>>

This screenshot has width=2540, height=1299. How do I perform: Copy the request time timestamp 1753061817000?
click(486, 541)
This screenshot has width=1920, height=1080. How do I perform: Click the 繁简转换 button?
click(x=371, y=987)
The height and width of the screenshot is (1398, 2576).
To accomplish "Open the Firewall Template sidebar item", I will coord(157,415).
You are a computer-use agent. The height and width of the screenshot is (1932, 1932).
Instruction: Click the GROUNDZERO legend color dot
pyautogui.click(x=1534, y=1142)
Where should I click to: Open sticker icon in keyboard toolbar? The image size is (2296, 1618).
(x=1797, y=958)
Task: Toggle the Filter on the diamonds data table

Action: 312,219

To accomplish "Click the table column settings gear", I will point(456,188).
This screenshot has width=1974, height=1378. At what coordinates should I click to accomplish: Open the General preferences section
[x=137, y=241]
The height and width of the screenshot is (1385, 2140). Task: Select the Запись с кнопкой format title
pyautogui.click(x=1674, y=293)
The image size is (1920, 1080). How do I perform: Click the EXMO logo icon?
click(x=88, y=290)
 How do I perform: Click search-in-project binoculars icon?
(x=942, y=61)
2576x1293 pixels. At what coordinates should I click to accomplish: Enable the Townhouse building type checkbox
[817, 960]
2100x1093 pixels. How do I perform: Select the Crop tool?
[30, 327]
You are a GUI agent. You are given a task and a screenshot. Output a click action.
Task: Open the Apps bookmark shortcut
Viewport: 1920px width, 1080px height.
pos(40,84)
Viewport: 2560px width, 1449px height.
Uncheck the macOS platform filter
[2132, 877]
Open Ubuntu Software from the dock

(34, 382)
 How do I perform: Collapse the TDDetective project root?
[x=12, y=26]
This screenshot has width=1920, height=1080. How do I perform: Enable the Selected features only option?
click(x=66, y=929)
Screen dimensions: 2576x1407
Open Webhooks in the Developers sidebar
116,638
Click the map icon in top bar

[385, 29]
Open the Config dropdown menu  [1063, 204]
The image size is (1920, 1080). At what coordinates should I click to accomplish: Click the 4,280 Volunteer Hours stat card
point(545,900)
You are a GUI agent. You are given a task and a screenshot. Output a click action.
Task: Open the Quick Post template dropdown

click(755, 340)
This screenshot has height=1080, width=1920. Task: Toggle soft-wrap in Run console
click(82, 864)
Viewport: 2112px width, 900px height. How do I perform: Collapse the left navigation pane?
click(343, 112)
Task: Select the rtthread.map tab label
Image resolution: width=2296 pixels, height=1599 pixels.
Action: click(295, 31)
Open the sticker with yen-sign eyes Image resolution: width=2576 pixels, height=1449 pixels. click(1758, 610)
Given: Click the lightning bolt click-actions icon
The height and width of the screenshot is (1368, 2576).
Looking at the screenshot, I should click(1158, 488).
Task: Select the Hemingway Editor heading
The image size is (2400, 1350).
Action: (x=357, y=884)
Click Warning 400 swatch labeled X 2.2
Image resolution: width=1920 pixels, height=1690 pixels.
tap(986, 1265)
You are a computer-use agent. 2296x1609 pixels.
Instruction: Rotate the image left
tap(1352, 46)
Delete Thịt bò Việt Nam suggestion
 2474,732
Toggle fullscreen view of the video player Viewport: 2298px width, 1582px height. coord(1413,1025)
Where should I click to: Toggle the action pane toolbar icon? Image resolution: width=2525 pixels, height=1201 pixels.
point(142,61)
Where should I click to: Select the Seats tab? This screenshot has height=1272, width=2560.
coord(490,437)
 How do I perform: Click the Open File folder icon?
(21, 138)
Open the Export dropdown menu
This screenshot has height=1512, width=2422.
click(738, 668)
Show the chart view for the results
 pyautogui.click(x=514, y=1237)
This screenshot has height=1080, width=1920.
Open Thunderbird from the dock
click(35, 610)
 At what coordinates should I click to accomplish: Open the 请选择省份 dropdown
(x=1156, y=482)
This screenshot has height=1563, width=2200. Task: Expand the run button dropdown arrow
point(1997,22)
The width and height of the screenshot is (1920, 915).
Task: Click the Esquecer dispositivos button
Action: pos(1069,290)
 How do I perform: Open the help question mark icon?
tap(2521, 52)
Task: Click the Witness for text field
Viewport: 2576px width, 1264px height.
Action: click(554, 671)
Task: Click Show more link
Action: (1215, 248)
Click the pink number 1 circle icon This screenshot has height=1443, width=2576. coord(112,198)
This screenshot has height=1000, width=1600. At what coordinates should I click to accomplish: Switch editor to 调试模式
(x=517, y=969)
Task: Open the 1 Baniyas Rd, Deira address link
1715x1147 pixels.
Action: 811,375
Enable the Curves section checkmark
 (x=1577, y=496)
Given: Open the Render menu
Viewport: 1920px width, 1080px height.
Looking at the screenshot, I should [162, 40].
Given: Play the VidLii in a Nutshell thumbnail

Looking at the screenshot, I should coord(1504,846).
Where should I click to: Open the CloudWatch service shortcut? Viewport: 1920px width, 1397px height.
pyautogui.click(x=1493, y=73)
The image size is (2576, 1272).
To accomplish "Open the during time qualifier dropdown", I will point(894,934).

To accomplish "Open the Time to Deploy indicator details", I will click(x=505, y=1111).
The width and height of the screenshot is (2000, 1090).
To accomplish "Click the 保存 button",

<<

§ What is needed:
Using the entries above, copy exactly the lines from the one containing "The width and height of the screenshot is (2000, 1090)." through the last, both included.

§ Result:
The width and height of the screenshot is (2000, 1090).
To accomplish "Click the 保存 button",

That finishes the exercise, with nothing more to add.